The hidden mechanism underneath is a reversal in who owns the switching cost. The agent industry's portability pitch has been that personal AI assistants would "follow the user" across apps and devices. If agents instead accumulate persistent memory inside Slack, Feishu, and DingTalk, the lock-in runs the opposite direction: the chat platform operator becomes the persistent memory custodian, and the agent vendor's portability story quietly evaporates. HyperFRAME Research put the same point in analytical terms: the chat platform becomes the "contextual control plane," and Anthropic — like Kunlun Wanwei — is betting that inserting its agent into that layer is worth more than owning a separate agent workspace. The same release copy that frames the move as liberating teams from migration also, in practice, hands the chat platform the long-term context layer.
Kunlun Wanwei offers one piece of internal evidence for a shared design over a personal one. According to the company's release, when its own teams ran a shared team bot in parallel with an individually tuned personal bot, the shared version overtook the personal one in usage within two to three weeks. The reader should treat this as a vendor's anecdotal self-report from a single company's internal experiment, not a published benchmark, and not a generalization beyond what the source actually claims.

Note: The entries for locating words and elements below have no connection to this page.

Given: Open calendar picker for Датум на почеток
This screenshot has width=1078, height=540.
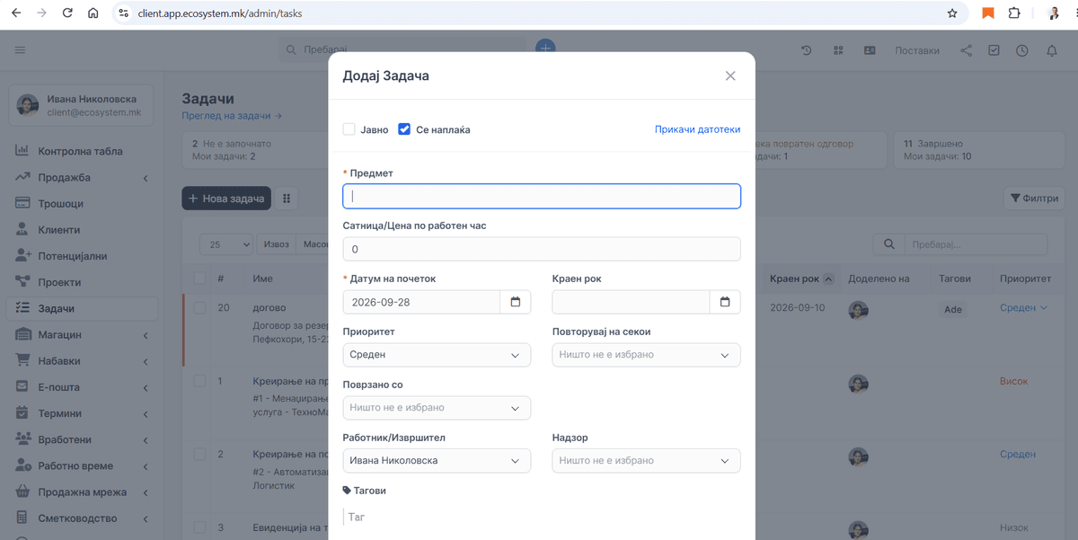Looking at the screenshot, I should click(516, 302).
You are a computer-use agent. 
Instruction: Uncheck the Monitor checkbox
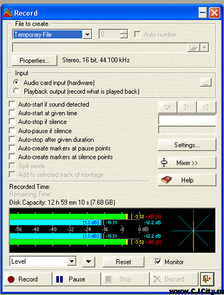point(158,262)
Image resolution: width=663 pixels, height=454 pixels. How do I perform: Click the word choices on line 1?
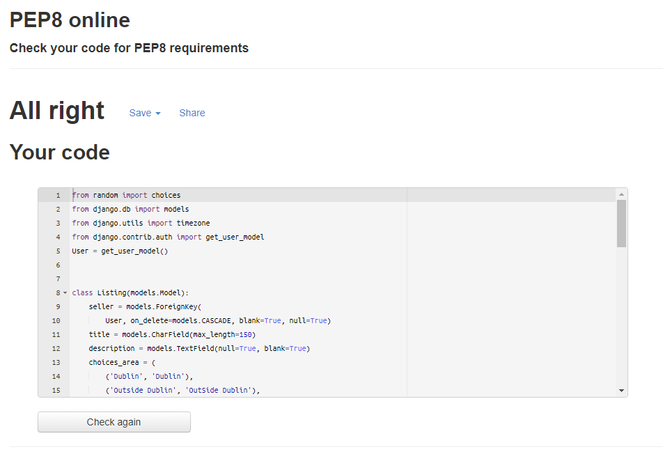click(166, 195)
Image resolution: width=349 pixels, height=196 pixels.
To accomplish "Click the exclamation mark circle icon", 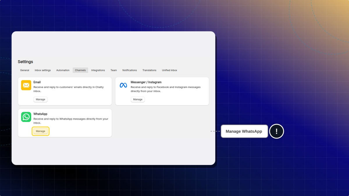I will (x=276, y=131).
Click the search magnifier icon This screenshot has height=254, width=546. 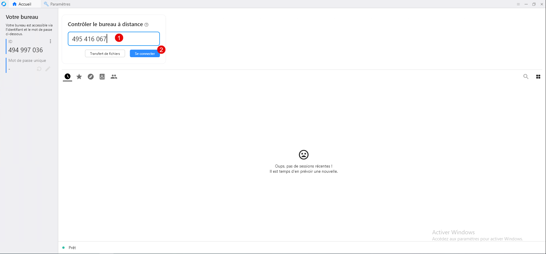pyautogui.click(x=526, y=77)
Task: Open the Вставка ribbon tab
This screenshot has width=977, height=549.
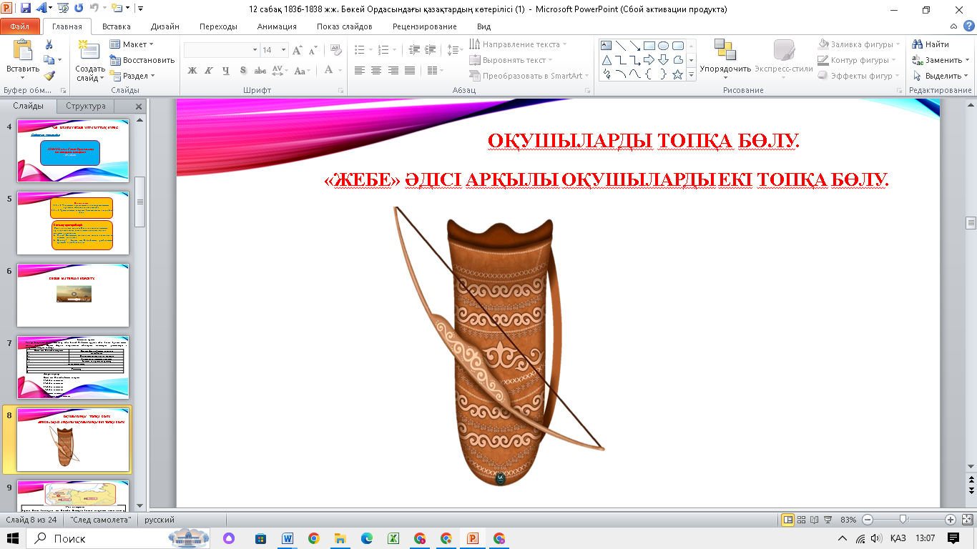Action: tap(116, 26)
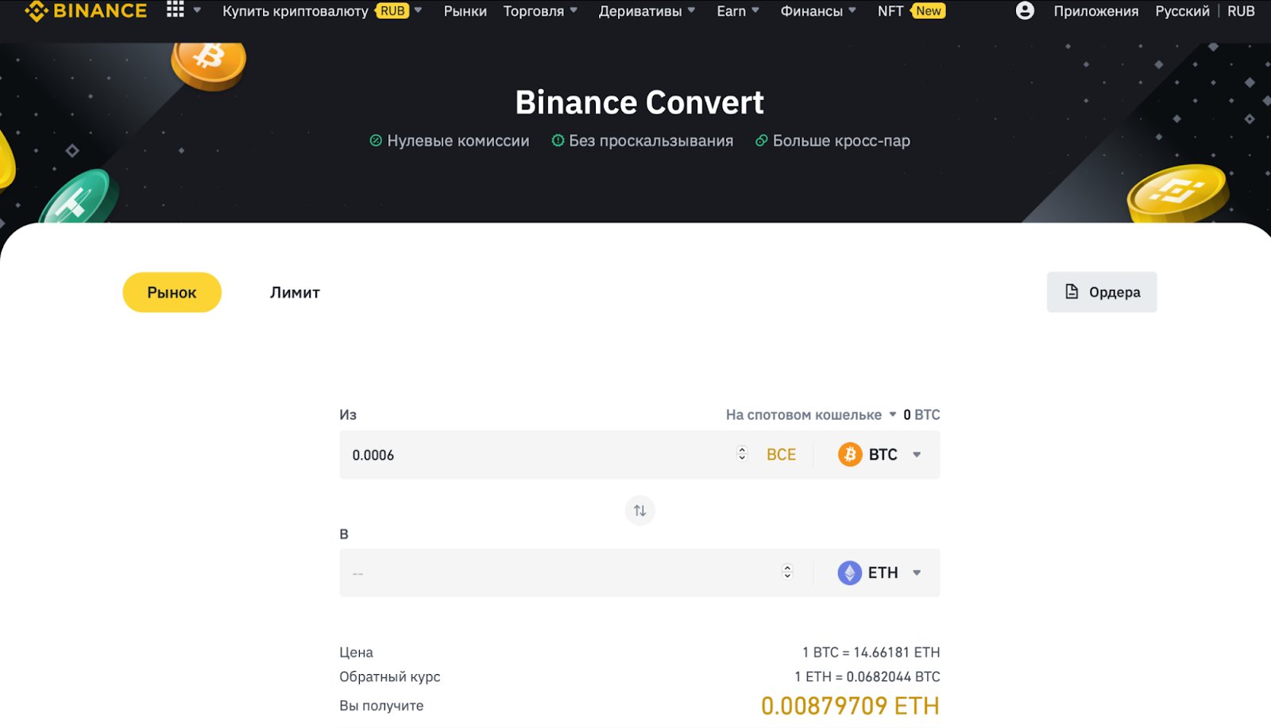Expand the RUB fiat selector next to Купить криптовалюту
This screenshot has width=1271, height=728.
[419, 10]
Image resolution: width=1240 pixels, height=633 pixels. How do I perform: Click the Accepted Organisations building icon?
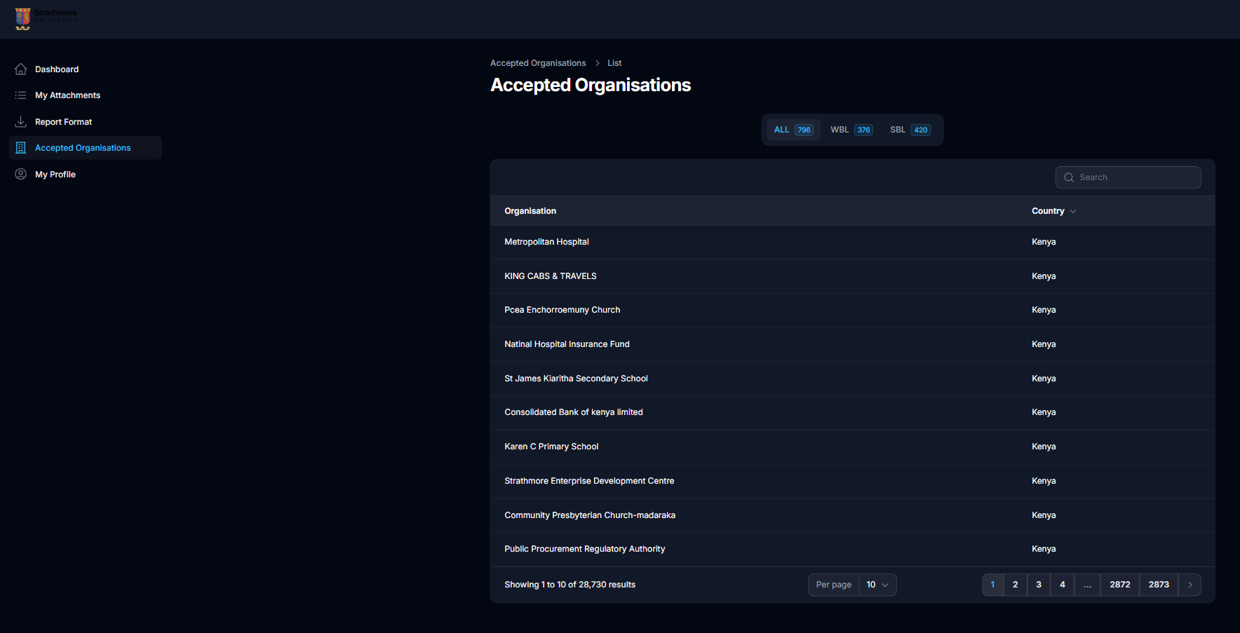pos(21,148)
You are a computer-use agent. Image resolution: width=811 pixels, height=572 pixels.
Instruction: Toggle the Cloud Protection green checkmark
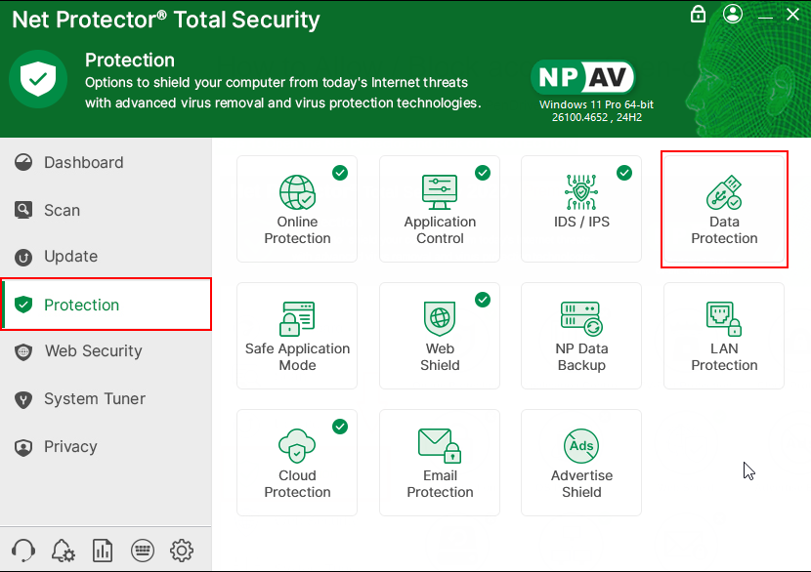tap(340, 427)
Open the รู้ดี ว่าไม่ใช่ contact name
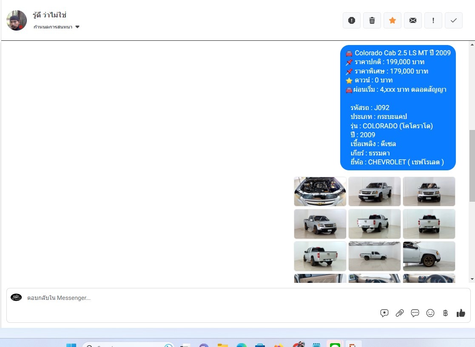Viewport: 475px width, 347px height. click(x=50, y=15)
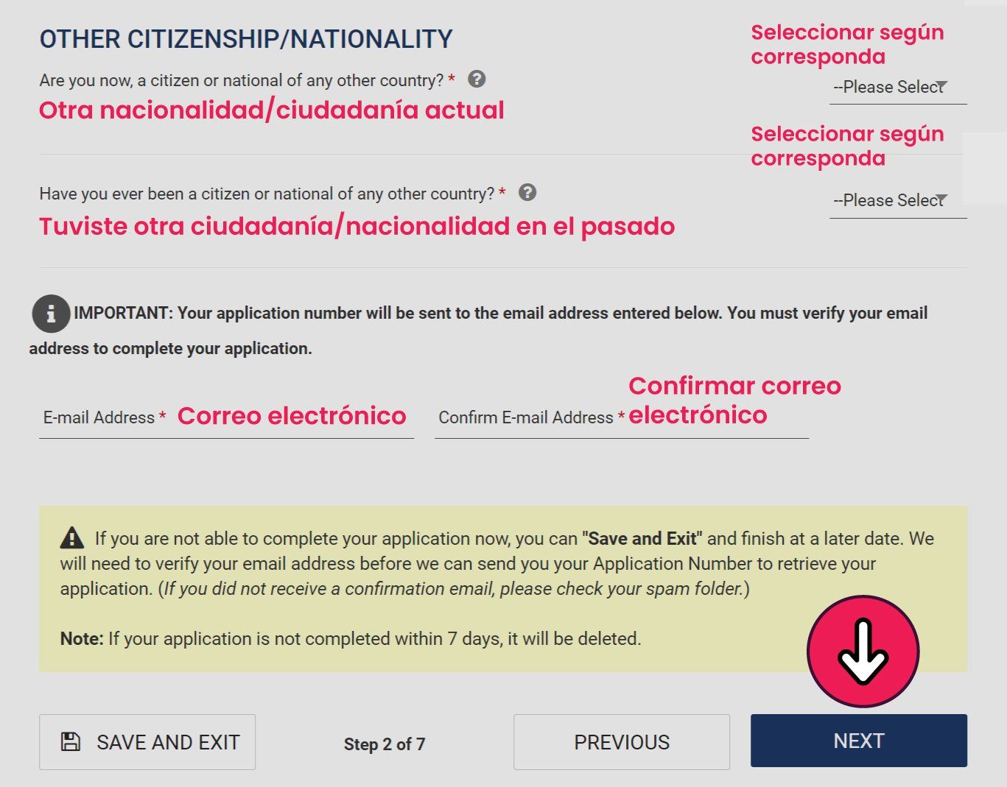Click the red "Correo electrónico" label
This screenshot has width=1007, height=787.
[292, 416]
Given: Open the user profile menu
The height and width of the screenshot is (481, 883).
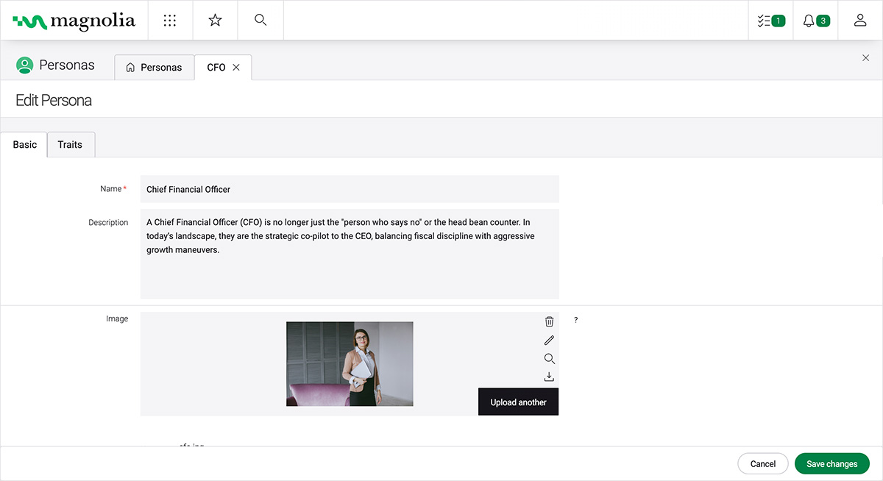Looking at the screenshot, I should pos(859,21).
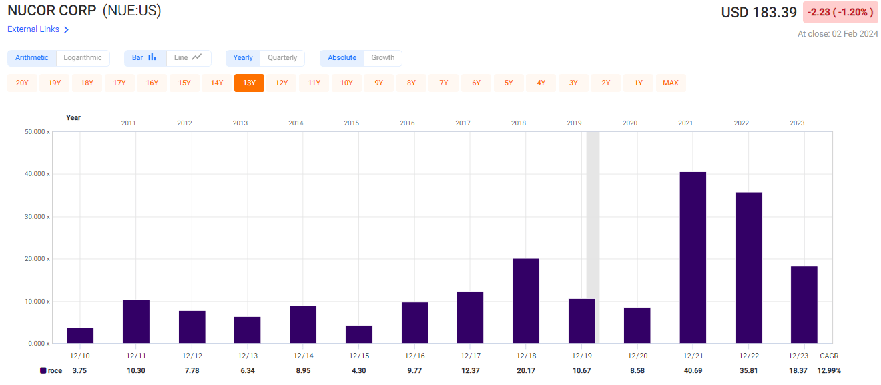The height and width of the screenshot is (385, 881).
Task: Pick the 10Y range option
Action: [x=346, y=83]
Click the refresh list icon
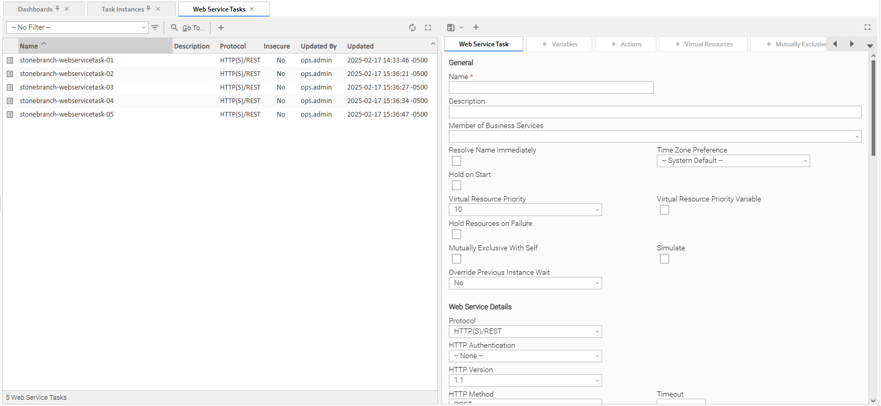The image size is (881, 406). click(412, 28)
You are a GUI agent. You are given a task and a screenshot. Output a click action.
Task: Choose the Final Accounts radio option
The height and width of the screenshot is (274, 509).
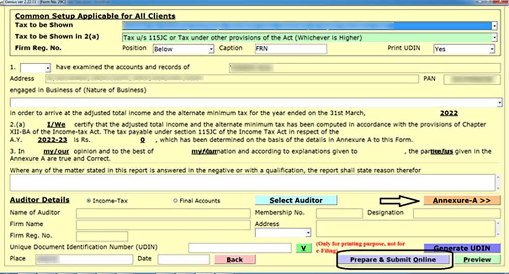tap(176, 201)
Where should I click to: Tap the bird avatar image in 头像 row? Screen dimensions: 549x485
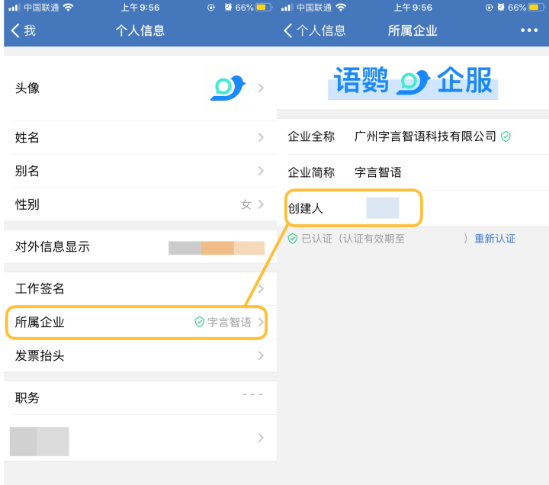pyautogui.click(x=227, y=88)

The architectural question neither vendor's release answers is whether "shared" is actually "better." The Kunlun Wanwei release positions shared agents as more transparent and more useful for handoff, but it does not address three concrete risks. Context fragments across Slack, Feishu, DingTalk, Discord, and Telegram: a team running on three of these platforms ends up with three separate agent memories and three audit trails. Governance and audit gaps open up when the agent acts inside a third-party chat, since compliance teams that today review model activity inside a vendor's own workspace have to negotiate new log access with the chat operators. And the conflation of "shared with the channel" with "useful to the channel" is not addressed: an AI that sees every message is also an AI that knows every message, and the vendor's release does not address the privacy implications of an agent reading the whole channel by default.
The convergence Kunlun Wanwei claims to be happening, with Anthropic's Claude Tag for Slack and its own Skywork Tags arriving on the same architectural direction in the same window, suggests the bet has cross-vendor support. The interesting fight now is not which model wins, but which chat platform becomes the persistent context layer underneath. Slack, Feishu, and DingTalk are the immediate candidates named in the release itself. The vendors' framing sells the move as AI coming to where teams already work. The mechanism underneath is that the chat platform quietly becomes the new lock-in surface for AI memory.